On a Friday night last month in Mercedes, Texas, a matador dressed in a traditional suit of lights stepped out into a makeshift bullring and dangled his scarlet cape to get the attention of a thousand-pound bull. As the animal charged, the matador shut out the distractions all around him: The PA announcer’s voice in a foreign language (English), cellphone cameras flashing, the peculiar feel beneath his slippers of the dirt that had been trucked in just for that evening (much like a rink’s worth of ice frozen for a one-off hockey match).

It was the first time in 75 years that the popular 11-day Rio Grande Valley Livestock Show had booked a bullfight. That milestone and the event’s scale — a festival bullfight attended by several thousand fans, and featuring four international bullfighters — exemplify the recent rise in popularity, in deep South Texas, of traditional Mexican bullfighting adapted to north-of-the-border norms by omitting the usual finale in which the bull is killed.

At least six arenas in the region have hosted Spanish-style bullfighting over the past year, compared to a solitary venue in the remote town of La Gloria, 20 miles north of the Mexican border, up until 2017. In March 2018, a stadium-size fight, starring the young celebrity French-Mexican bullfighter Michelito Lagravere, was held at the State Farm Arena in Hidalgo, Texas, a city in the Reynosa-McAllen borderplex — essentially an urban bullfight. Until then, no bullfight in the U.S. had ever been hosted in a venue whose naming rights are owned by a major national corporation. Now, the sport’s popularity is spreading so fast that it’s attracting high-profile sponsors such as Metro by T-Mobile and H-E-B, a Texas supermarket chain listed on Forbes’ top 50 largest American private companies list in 2018.

If they [the bullfighters] can dominate the bulls here, they’ll have no trouble over there.

## What this exercise asks
1 - From the bullfighting article, extract everything from "It was the first" down to "bull is killed.".
2 - Based on the bullfighting article, do these statements agree with it? Answer yes or no for each, and quote the words that decide it.
(a) The Rio Grande Valley Livestock Show had also booked a bullfight the year before.
(b) The bullfights described end with the bull being killed.
(c) La Gloria lies 20 miles north of the Mexican border.
3 - Answer these questions from the bullfighting article.
(a) How many international bullfighters appeared in the festival bullfight?
(b) In what month and year was the fight at the State Farm Arena held?
(c) How many days does the Rio Grande Valley Livestock Show last?
The lines that come next are separate material and have no connection to the bullfighting article.

## Data block
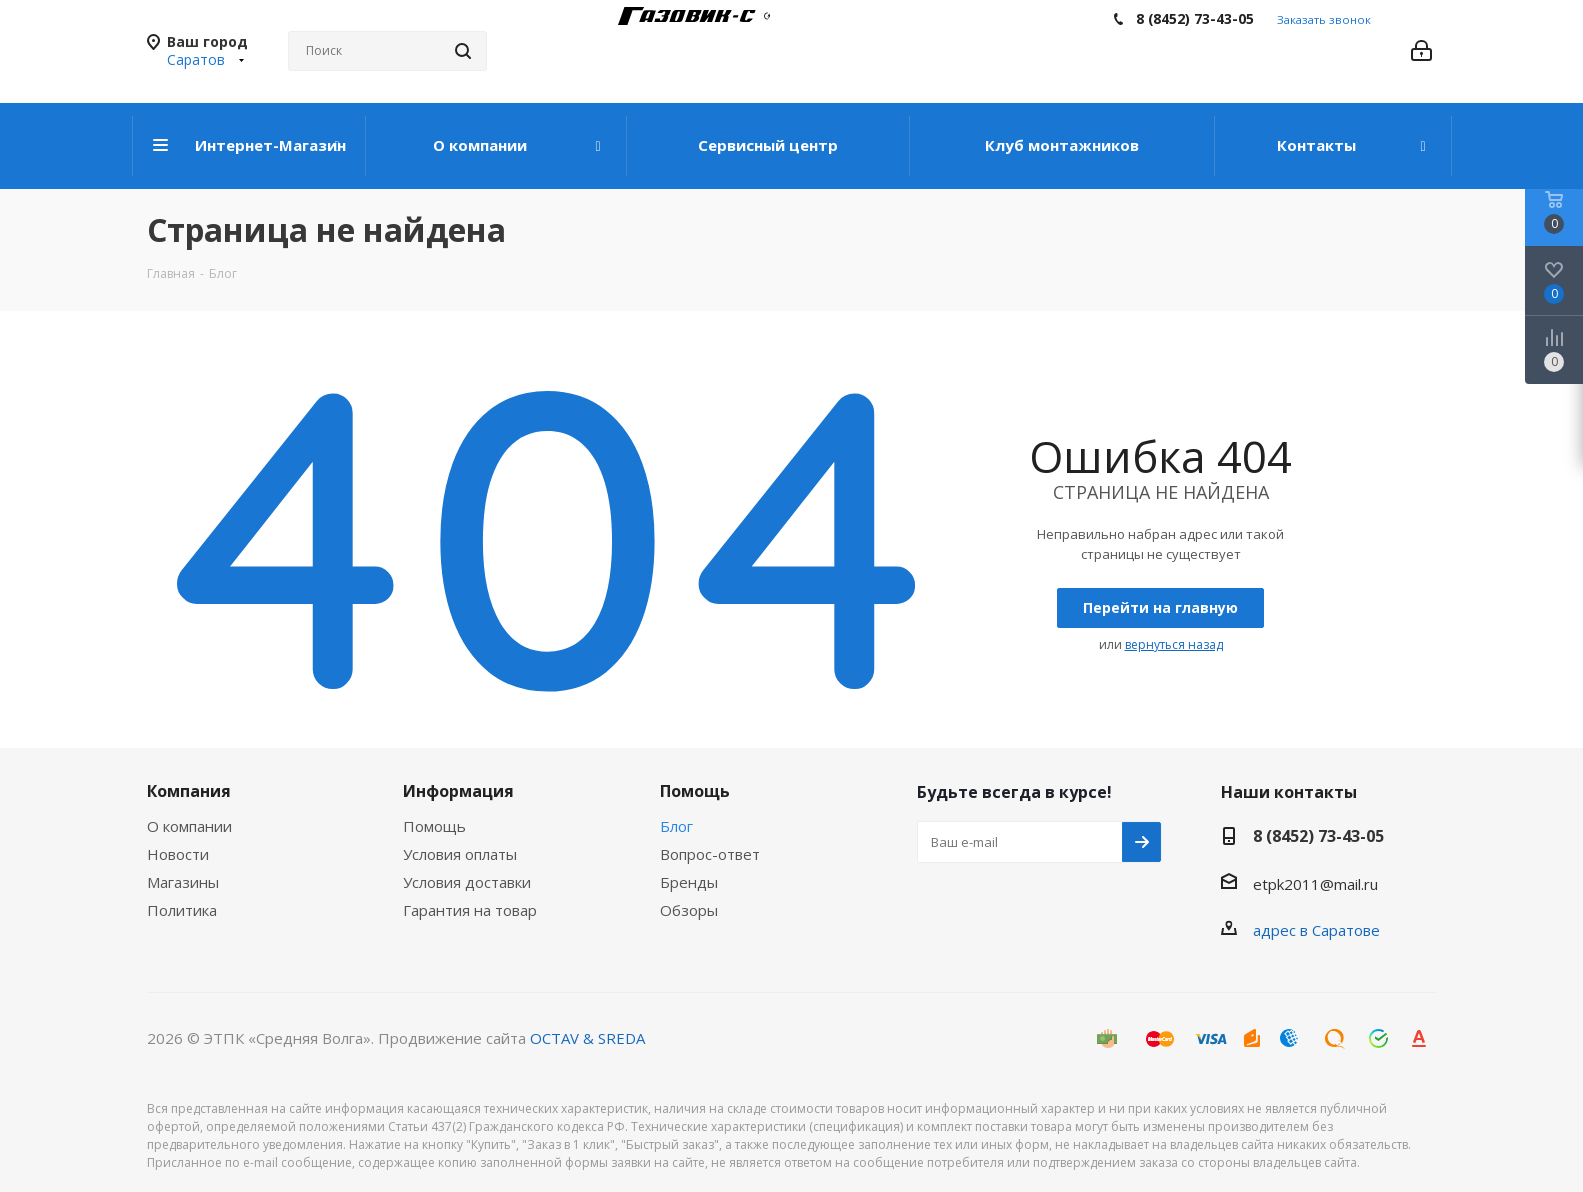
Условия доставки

## Complete answers
1 -
It was the first time in 75 years that the popular 11-day Rio Grande Valley Livestock Show had booked a bullfight. That milestone and the event’s scale — a festival bullfight attended by several thousand fans, and featuring four international bullfighters — exemplify the recent rise in popularity, in deep South Texas, of traditional Mexican bullfighting adapted to north-of-the-border norms by omitting the usual finale in which the bull is killed.

2 -
(a) No: "It was the first time in 75 years that the popular 11-day Rio Grande Valley Livestock Show had booked a bullfight."
(b) No: "by omitting the usual finale in which the bull is killed"
(c) Yes: "the remote town of La Gloria, 20 miles north of the Mexican border"

3 -
(a) Four
(b) March 2018
(c) 11 days